As shown before, to calculate the correlation between first and second variables, for example, we just take the dot product between first and second rows of \(L\):
The implementation to compute the factor scores is:
# get D from L
D <- matrix(0, p, p)
for (i in 1:p) {
D[i, i] <- 1 - (L[i, ] %*% L[i, ])
}
# predicting factor scores f for each observation using Bartlett's method (WLS)
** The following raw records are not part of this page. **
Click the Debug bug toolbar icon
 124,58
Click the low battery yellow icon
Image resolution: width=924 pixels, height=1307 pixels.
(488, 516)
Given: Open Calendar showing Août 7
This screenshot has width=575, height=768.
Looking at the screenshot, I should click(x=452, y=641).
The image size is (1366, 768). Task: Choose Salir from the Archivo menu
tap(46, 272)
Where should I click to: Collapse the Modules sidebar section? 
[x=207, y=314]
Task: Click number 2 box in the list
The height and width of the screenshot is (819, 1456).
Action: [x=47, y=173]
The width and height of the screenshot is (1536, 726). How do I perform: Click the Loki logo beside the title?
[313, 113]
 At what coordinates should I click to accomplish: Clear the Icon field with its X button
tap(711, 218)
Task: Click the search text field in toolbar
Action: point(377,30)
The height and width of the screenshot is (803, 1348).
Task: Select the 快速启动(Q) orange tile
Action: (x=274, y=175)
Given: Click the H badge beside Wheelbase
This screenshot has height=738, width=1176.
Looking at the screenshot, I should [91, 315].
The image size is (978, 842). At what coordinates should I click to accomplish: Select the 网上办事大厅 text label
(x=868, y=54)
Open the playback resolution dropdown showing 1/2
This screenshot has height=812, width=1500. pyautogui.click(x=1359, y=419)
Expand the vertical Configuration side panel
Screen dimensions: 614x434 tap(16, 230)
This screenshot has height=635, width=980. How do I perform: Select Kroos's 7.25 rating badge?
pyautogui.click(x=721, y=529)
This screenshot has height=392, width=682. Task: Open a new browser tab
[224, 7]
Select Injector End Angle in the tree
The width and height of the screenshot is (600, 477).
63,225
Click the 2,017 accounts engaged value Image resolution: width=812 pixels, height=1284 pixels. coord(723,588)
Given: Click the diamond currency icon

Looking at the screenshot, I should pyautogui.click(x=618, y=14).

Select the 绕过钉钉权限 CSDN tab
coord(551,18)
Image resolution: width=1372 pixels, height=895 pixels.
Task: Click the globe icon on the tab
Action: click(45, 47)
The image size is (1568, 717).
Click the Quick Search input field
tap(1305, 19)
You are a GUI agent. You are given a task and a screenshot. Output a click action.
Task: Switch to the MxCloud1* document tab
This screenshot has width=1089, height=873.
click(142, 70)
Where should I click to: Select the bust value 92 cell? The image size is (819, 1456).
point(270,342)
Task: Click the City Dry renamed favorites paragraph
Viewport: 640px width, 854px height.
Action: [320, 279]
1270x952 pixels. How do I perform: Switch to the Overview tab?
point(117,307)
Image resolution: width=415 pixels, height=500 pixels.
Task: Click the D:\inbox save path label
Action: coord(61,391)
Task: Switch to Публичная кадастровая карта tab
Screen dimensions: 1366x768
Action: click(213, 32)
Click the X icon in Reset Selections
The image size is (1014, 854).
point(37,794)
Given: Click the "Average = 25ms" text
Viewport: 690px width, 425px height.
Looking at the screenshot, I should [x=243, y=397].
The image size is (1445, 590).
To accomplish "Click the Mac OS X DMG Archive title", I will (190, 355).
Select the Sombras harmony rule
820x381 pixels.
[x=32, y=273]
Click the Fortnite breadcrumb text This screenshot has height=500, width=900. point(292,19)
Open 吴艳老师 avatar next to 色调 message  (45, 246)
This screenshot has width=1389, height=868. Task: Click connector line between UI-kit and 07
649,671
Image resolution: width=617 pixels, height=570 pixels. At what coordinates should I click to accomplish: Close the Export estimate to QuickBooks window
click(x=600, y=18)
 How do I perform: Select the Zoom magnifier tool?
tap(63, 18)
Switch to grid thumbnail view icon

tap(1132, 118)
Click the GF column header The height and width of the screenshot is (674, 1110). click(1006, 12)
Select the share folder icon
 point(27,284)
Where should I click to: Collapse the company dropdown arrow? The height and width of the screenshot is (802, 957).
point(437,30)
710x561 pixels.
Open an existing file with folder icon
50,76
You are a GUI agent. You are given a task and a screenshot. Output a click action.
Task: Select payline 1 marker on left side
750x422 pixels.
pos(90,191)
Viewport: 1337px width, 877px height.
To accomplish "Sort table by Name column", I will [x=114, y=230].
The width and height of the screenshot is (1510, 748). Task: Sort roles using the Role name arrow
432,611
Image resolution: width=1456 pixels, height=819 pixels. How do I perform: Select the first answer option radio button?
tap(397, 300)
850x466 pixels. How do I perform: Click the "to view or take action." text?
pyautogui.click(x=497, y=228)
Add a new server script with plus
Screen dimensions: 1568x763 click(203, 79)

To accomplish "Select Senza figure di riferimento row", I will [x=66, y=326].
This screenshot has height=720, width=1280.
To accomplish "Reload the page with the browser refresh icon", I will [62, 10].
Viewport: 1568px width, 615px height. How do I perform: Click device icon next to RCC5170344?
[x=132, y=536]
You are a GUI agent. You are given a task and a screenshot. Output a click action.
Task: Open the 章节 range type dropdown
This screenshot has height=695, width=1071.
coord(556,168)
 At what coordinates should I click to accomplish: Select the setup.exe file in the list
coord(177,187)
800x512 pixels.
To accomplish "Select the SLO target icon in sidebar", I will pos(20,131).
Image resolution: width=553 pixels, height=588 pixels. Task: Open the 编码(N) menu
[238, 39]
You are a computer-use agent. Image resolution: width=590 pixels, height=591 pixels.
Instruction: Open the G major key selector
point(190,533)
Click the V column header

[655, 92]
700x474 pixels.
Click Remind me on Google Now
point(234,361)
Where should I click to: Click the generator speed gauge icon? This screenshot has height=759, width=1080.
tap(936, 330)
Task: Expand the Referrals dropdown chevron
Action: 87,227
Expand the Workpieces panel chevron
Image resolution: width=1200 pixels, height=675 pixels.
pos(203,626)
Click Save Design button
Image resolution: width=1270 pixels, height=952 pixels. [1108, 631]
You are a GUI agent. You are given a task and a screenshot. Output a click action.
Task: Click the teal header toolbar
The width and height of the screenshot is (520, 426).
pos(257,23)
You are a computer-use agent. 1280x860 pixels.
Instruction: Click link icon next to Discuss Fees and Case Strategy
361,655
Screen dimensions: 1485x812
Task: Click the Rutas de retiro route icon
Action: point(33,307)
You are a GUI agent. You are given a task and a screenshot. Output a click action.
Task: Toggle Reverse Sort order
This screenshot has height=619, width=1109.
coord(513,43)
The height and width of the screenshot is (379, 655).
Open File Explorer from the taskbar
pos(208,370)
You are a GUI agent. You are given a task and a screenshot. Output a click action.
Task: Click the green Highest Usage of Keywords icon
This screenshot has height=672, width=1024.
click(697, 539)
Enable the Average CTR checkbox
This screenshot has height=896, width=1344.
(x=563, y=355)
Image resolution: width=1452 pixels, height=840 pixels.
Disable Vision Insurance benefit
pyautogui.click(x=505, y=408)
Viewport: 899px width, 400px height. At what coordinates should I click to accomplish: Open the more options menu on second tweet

Dinv <- diag(1 / diag(D), p, p) # D is a diagonal matrix
LtDinv <- t(L) %*% Dinv
LtDinvL_inv <- solve(LtDinv %*% L)
f <- matrix(NA, n, k)
for (i in 1:n) {
f[i, ] <- LtDinvL_inv %*% LtDinv %*% X[i, ]
}
# f <- X %*% t(LtDinv) %*% LtDinvL_inv # or without a for loop
f[1:5, 1:2] # checking some values
[,1] [,2]
[1,] 0.8273217 -0.8253666
[2,] 0.3337149 -0.5968593
[3,] 0.7407271 1.7405258
[4,] -0.1251758 1.5002035
[5,] 0.8080498 -0.6947279
[,1] [,2]
[1,] -0.4507422 0.01231911
[2,] -0.7031572 -0.82334666
[3,] -0.1849710 -1.04894593
[4,] -1.4906012 -0.27790350
[5,] -0.3968627 0.79517651
[6,] -0.7522656 1.76471797
Comparing to the implementation of psych::fa
:
PA1 PA2
61617 -0.8273217 -0.8253666
61618 -0.3337149 -0.5968593
61620 -0.7407271 1.7405258
61621 0.1251758 1.5002035
61622 -0.8080498 -0.6947279
PA1 PA2
62687 0.4507422 0.01231911
62688 0.7031572 -0.82334666
62690 0.1849710 -1.04894593
62692 1.4906012 -0.27790350
62694 0.3968627 0.79517651
62698 0.7522656 1.76471797
Again, all values are exactly the same, except for the sign of first column.
The idea of this post was to show some mathematical results from factor analyis I saw during graduate school. There are plenty of tutorials on the internet to actually run a factor analysis and interpret results, but the point here was to derive the solution for important objects in factor analysis such as the loading matrix, the factor scores, and the covariance of errors.
There is much more to talk about such as rotations, proportion of explained variance by the factor scores, correlation between original variables and factor scores, and how to choose the number of factors (\(k\)). However, I think this is enough to get a good grasp of this topic.